Belediye Başkanı Bülent Kantarcı, geçtiğimiz günlerde Zonguldak’taki Fevkani Köprüsü’nün yıkılacak olması nedeniyle özel açıklamalarda bulund. Başkan Kantarcı, tarihi dokularda Avrupa’yı ön plana alarak, Viyana, Budapeşte Fransa’nın başkenti Paris’te bulunan tarihi dokulara zarar verilmediğini kaydetti.
“AVRUPALILAR ŞEHİRLERİN TARİHLERİNİ KORUMUŞLAR”
Başkan Kantarcı açıklamasında; “Bizim şehri yöneten insanlar olarak herşeyden önce var olan mirasımızı korumamız gerekiyor. O tarihi şehir dediğimiz onun ögelerini korumamız gerekiyor. Avrupa’ya baktığımız zaman turizm olarak gezdiğinizde Viyana’ya, Budapeşte’ye, Paris’e gittiğinizde hiç yeni yapılan mahallelere götürmezler. Şehrin çekirdeğinde yer alan tarihi yerlere götürürler. Ama onlar bu şehirlerin tarihlerini korumuşlar” dedi.
“MERKEZE DOKUNMAMAMIZ LAZIM”
Çaycuma Belediye Başkanı Bülent Kantarcı ayrıca, yıkarak yeni şehirler yapılmaya kalkışıldığını da ifade ederek açıklamasını şöyle sürdürdü;
“Biz ise Türkiye olarak bunu Çaycuma ve Zonguldak olarak söylemiyorum. Yıkarak yeni şehirler yapmaya kalkıyoruz. Halbuki şehir bir ağacın büyümesi gibi bir çekirdekten dışarıya doğru halkalar halinde büyümesi lazım ve merkeze dokunmamız lazım. Merkezin yıllar ve yüzyıllar önceki dokusunu muhafaza etmesi gerekiyor.
“ÇAYCUMA’DA AZ SAYIDA KÜLTÜR VARLIĞI VAR”
Zaten Zonguldak geçmişi derinlere inmeyen bir şehir. İki yüz sene mazisi yok. Şunun şurasında 100-150 senelik. Biz işte Hükümet konağını yıktık. Onu da şuanki serginin içine yer ettik. Bunun yanında birçok şeyi yıkıyoruz. Bizim Çaycuma’da kültür varlığı çok az var. Bunun hepsini korumak için çaba sarfediyoruz.

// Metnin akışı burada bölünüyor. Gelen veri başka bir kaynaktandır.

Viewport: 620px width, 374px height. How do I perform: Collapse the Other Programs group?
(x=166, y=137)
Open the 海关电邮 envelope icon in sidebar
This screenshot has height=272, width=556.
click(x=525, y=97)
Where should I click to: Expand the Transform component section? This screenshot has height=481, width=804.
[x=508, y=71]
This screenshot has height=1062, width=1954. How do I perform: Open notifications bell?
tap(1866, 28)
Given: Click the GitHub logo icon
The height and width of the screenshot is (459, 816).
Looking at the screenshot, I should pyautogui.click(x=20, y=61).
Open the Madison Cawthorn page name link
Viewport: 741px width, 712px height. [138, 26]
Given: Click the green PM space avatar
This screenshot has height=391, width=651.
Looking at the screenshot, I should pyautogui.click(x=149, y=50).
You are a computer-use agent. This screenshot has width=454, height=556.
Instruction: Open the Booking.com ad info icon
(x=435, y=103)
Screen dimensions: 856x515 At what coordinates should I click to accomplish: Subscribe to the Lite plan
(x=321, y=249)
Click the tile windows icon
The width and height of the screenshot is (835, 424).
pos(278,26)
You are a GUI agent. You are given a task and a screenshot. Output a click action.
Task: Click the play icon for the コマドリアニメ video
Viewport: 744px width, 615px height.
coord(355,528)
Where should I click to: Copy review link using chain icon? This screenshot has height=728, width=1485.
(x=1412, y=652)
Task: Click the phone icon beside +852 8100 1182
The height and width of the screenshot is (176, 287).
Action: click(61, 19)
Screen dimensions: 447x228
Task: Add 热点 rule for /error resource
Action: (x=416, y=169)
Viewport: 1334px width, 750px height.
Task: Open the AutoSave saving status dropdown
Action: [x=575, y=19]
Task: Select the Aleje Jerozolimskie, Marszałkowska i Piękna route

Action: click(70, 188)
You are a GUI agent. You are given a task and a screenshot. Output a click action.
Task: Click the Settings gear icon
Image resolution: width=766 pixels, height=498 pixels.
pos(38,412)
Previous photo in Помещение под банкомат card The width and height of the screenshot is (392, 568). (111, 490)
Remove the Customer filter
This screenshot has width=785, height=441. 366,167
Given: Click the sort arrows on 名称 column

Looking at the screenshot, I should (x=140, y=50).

“ZONGULDAK’IN YAPISI ÇAPRAŞIK”
Ben yaklaşık 50 yıla yakın bir mühendis olarak Fevkani Köprüsü’nün üst ve alt geçit gibi hiç olmadığı dönemde yapılarak Zonguldak’ın çapraşık yapısı içinde insan, araç, demiryolu trafiği ve bunun hepsini rahatlatan ve o derelerin geçtiği o yapıda çok fonksiyon gördüğünü ve günümüzde iklim krizini de bir şekilde yaşıyoruz.
“KÖPRÜNÜN MÜHENDİSLİK ESERİ OLARAK ŞEHRİN HAFIZASI KALMALIDIR”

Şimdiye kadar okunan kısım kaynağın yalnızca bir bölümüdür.